I did read the post the way it sounded was that wings are not good for them.
Seems like a few people took it that way mate


----------



## m_beardie (Nov 10, 2008)

mattyandnat said:


> I did read the post the way it sounded was that wings are not good for them.
> Seems like a few people took it that way mate


yeh i took it that way! lol


----------



## TheBoga (Nov 11, 2008)

Me too! No common sense either.

Now that I read it back I see what Kirby meant.:lol:


----------



## m_beardie (Nov 12, 2008)

yeh,
im sorry kirby 
thanks for the heads up tho 

M


----------



## Azzajay77 (Nov 13, 2008)

I finally got my beardie now and a massive supply of woodies. Was breading my own and had about half a dozen babies in 3 weeks i was wrapped with that now i have enough to feed a beardie army. Bought some to expediate the breeding process. Bloke i know even put fluron on my tub .. yaaaaaaaaa


----------



## m_beardie (Nov 14, 2008)

thats greattt!!
from your DP ur beardie looks REALLLLY cute ! (if its urs lol)

M


----------



## Azzajay77 (Nov 14, 2008)

thanks. Thats mine. Posted pics yesterday in exotics  Really happy. Eating crix after a bit of relocation adjustment and coming along nicely. Just gotta look out for that poo now. Not sure if it's done one, i'm guessing not, today's the first day that it's eaten though so hopefully tonight or tomorrow. I dunno how often they go lol.


----------



## m_beardie (Nov 14, 2008)

how much do they eat?
their poops are reli small but TRUST me they get bigg really quickly!
beautiful dragon, i will just go on your thread now 

thanks,

M


----------



## Azzajay77 (Nov 14, 2008)

UM had two feeds today. Is only 3 weeks old had 3 crix this morning and 4 or 5 this arvo. 

Thanks heaps


----------



## m_beardie (Nov 14, 2008)

no prob
its so cute!!!!!!!!!!!
i saw the pix on your thread!
GOrGeOuSSSSSSSSSSsssSS
M


----------



## Azzajay77 (Nov 14, 2008)

thanks heaps .. i love him/her hey .. shame you can't tell the sex right away.

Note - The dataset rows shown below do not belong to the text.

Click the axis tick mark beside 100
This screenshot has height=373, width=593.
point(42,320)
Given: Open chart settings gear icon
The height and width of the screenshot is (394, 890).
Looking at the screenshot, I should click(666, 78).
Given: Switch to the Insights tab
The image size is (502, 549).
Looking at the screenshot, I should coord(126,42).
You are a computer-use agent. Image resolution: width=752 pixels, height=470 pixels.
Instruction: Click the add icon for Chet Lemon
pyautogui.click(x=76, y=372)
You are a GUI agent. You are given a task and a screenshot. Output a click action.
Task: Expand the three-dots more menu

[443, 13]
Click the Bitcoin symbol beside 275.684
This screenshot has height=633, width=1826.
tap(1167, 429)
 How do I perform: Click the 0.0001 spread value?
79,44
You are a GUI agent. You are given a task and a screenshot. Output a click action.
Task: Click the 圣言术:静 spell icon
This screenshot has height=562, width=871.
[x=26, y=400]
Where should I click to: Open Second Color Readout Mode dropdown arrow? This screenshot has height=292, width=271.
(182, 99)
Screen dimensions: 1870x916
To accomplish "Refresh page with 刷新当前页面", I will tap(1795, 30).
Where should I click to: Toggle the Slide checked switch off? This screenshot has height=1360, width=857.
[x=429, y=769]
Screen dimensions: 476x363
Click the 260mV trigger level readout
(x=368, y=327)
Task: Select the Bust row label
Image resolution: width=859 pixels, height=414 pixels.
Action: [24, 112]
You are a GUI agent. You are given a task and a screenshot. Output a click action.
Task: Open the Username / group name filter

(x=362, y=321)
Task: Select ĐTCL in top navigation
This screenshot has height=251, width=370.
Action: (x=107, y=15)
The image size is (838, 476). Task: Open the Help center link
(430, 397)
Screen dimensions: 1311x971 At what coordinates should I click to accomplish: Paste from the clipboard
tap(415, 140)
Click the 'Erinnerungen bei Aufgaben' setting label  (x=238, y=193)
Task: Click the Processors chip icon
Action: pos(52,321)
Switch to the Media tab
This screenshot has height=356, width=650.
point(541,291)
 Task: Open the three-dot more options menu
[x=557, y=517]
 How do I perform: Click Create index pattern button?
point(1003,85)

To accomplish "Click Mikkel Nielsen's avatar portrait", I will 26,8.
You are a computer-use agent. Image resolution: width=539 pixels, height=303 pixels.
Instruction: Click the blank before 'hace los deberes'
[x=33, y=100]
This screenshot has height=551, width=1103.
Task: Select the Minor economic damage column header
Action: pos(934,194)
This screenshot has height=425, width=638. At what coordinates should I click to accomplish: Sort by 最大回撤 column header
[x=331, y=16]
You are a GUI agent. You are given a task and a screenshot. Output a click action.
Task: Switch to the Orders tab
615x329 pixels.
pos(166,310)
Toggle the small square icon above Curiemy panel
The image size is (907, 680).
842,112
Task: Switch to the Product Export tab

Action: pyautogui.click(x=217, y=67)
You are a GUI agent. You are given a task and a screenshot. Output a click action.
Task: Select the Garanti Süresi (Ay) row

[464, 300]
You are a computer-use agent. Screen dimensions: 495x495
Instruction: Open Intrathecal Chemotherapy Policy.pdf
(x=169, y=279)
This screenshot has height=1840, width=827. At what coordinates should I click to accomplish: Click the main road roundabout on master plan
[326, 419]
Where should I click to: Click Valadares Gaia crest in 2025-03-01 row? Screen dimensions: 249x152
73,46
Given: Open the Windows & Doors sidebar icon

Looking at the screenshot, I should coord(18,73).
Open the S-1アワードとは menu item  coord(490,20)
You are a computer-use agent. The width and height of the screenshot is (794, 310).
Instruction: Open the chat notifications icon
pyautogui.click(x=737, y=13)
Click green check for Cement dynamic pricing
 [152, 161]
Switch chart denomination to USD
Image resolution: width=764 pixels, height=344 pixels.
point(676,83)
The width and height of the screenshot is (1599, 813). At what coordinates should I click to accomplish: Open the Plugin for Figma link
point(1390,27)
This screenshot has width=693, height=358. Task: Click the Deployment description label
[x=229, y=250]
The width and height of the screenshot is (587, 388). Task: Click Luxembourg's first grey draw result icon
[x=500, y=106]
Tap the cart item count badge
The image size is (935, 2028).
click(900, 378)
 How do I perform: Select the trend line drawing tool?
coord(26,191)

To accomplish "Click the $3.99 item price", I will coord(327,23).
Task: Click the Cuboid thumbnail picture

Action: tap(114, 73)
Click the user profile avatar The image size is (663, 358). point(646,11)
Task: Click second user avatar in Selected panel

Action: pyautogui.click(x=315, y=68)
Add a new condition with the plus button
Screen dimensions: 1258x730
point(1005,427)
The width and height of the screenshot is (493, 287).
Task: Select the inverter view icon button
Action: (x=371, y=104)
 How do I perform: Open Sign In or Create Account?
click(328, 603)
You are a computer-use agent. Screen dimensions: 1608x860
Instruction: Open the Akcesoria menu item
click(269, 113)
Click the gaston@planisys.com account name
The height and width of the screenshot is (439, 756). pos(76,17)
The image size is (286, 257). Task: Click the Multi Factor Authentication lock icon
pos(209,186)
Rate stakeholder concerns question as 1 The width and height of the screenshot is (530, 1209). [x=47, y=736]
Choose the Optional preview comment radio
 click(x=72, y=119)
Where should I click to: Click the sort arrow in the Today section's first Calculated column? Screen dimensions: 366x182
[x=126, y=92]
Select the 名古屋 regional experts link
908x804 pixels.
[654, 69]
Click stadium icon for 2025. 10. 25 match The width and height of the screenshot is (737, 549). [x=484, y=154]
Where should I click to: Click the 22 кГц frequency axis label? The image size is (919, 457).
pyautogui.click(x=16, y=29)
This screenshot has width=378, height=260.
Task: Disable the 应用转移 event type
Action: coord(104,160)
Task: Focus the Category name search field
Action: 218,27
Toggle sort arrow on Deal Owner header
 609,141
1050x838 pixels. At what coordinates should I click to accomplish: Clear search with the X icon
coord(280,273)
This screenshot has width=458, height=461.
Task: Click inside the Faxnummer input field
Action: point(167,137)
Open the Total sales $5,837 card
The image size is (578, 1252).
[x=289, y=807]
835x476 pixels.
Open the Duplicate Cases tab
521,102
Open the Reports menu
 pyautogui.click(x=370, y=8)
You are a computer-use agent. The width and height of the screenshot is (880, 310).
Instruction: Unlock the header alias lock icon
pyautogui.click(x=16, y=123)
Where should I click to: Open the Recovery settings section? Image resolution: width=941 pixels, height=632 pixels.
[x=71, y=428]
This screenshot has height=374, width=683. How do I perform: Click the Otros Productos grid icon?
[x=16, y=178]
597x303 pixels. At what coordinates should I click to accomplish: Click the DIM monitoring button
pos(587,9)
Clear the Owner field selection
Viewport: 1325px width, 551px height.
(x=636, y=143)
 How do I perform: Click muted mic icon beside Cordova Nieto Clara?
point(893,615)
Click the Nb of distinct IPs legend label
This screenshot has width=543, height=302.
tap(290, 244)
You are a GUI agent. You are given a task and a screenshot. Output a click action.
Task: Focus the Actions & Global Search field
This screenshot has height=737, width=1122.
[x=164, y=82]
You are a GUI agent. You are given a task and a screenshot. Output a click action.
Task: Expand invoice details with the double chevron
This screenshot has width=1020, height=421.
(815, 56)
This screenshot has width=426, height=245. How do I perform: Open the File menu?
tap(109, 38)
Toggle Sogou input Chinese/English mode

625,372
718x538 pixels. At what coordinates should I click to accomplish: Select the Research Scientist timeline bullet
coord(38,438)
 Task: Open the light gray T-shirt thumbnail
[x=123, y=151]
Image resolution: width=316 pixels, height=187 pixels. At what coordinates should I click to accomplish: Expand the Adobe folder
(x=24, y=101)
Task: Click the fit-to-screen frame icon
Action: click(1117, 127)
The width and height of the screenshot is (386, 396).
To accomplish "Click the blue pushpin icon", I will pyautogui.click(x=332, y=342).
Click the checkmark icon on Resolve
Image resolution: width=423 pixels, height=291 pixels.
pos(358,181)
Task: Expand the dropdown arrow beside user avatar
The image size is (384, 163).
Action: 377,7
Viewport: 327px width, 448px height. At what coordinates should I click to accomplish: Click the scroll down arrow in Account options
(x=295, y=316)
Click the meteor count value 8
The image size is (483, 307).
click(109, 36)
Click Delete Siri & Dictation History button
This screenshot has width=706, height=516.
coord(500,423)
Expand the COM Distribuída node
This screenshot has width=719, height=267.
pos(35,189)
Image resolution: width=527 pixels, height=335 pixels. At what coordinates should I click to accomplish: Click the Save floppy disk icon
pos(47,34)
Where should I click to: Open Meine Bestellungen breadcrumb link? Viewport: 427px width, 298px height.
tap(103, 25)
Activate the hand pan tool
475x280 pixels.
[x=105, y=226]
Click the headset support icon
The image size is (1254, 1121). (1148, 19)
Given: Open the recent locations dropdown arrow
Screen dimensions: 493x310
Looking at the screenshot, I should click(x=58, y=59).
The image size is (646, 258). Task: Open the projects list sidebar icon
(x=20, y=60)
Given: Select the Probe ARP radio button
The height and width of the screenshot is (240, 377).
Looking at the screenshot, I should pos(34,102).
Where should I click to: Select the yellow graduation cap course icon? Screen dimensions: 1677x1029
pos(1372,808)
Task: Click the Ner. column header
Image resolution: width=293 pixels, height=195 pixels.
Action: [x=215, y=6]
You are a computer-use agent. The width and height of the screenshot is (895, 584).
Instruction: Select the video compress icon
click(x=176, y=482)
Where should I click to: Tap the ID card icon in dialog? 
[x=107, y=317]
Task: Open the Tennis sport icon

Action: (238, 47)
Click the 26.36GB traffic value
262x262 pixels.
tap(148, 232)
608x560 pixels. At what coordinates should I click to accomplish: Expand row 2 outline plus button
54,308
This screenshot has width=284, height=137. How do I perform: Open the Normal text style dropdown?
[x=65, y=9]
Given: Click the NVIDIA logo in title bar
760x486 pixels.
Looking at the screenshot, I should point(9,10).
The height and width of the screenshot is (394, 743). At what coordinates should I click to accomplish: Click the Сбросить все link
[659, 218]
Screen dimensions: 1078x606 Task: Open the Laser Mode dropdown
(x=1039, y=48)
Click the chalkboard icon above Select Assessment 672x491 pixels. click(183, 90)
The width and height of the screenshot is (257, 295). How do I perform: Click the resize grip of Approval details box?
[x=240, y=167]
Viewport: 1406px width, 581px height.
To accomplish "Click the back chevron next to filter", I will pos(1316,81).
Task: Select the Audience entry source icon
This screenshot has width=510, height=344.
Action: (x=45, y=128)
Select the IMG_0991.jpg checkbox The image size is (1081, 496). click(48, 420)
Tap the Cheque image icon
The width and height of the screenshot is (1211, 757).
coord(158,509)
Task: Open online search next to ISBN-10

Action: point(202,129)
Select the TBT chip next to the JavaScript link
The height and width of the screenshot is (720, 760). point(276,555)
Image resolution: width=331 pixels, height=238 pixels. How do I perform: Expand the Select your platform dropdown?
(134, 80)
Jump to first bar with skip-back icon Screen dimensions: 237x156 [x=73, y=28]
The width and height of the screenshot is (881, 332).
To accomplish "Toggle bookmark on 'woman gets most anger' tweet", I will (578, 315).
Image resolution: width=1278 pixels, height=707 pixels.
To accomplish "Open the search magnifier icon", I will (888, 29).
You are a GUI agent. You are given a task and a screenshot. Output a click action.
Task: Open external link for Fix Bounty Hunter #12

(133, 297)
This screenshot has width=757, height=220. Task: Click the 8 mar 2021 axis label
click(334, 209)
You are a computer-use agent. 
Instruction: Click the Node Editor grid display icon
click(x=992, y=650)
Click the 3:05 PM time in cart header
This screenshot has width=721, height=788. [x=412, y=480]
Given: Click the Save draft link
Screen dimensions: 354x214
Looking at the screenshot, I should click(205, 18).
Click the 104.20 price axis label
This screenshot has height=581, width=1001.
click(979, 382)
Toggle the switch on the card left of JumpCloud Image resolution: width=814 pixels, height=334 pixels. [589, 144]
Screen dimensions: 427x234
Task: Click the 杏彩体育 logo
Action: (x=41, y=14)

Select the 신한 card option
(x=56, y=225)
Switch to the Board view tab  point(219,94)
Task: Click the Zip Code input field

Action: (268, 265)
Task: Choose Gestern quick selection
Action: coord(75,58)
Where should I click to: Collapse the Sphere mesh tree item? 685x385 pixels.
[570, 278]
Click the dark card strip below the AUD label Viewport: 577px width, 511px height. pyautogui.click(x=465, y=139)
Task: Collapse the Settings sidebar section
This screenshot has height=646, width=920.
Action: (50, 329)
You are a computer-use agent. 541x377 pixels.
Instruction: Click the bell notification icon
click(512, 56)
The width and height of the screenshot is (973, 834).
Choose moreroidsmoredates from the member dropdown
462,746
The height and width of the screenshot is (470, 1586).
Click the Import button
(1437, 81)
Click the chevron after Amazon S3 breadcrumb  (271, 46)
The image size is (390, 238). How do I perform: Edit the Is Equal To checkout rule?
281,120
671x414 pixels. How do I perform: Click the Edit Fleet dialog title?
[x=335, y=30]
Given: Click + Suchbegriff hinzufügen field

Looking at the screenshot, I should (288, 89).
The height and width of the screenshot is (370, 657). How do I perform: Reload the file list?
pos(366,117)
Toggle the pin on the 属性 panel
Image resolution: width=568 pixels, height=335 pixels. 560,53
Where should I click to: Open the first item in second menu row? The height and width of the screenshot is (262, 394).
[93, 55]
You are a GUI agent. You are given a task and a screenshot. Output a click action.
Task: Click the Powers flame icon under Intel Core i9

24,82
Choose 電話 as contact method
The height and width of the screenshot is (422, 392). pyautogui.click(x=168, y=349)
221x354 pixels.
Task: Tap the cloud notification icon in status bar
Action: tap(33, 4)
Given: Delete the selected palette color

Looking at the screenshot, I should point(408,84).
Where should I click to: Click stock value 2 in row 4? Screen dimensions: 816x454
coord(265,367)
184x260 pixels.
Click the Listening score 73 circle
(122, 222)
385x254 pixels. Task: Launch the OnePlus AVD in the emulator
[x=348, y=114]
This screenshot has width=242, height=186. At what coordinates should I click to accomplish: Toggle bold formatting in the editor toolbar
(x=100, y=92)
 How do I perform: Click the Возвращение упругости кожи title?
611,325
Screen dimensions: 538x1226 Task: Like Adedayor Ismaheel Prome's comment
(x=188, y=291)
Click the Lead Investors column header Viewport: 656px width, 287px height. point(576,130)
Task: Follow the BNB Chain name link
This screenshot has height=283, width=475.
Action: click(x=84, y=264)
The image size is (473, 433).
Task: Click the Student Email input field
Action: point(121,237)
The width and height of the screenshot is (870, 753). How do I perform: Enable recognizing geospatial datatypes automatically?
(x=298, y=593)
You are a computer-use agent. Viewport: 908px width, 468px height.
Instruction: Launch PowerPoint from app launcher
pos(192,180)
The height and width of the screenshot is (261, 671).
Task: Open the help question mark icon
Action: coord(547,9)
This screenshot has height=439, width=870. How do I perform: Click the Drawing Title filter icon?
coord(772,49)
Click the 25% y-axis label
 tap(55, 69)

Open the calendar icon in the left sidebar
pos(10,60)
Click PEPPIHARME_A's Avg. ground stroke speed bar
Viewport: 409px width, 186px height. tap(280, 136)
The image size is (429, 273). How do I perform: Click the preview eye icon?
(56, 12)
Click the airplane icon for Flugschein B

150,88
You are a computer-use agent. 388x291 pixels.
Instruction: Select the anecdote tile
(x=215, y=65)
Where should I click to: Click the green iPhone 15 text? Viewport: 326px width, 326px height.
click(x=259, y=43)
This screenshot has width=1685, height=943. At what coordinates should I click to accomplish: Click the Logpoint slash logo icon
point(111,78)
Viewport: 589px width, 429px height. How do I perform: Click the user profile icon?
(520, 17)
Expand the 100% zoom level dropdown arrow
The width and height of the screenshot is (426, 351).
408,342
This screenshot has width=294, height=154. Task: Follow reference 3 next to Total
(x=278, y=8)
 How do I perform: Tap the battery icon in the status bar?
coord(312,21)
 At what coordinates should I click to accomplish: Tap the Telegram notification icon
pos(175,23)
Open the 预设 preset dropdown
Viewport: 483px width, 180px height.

how old is yours now? you got any more pics?


----------



## m_beardie (Nov 14, 2008)

yeh i have HEAPS of pics

ill put some her for you even tho i have heaps of threads lol 
mine is about 6/7 months and i still dont know the gender


----------



## m_beardie (Nov 14, 2008)

like em?


----------



## Azzajay77 (Nov 14, 2008)

Aw very VERY cute 

Love the pic with his mouth open. Looks like he's chasing the camera


----------



## m_beardie (Nov 14, 2008)

hehe thanks 
my fave is the one with his tongue out!

M


----------



## adz83 (Nov 14, 2008)

Azzajay77 said:


> thanks. Thats mine. Posted pics yesterday in exotics  Really happy. Eating crix after a bit of relocation adjustment and coming along nicely. Just gotta look out for that poo now. Not sure if it's done one, i'm guessing not, today's the first day that it's eaten though so hopefully tonight or tomorrow. I dunno how often they go lol.


 

u will def know wen its pooped.....the smell is pretty wrong haha


----------



## m_beardie (Nov 15, 2008)

adz83 said:


> u will def know wen its pooped.....the smell is pretty wrong haha


 yeh especially if there are only a few air holes in the enclosure and its like 35 degrees :lol: lol


----------



## adz83 (Nov 15, 2008)

m_beardie said:


> yeh especially if there are only a few air holes in the enclosure and its like 35 degrees :lol: lol


 
hahaha yeh its so suprising how such a small creature can produce such a horrid smell lol


----------



## Sel (Nov 15, 2008)

woohoo i just bought some woodies and got them all set up in a tub. Hopefully will have some babies soon. Hope they like weetbix! hehe
I think ive got about 80-100 woodies to start with


----------



## Sel (Nov 15, 2008)

Oh and a question.. Do woodies poo alot?? and should i be cleaning out the tub every few days or weeks or what?
they STINK


----------



## TheBoga (Nov 15, 2008)

Woodies do stink. I do a bit of a clean up on occasions removing any dead ones or shed bits.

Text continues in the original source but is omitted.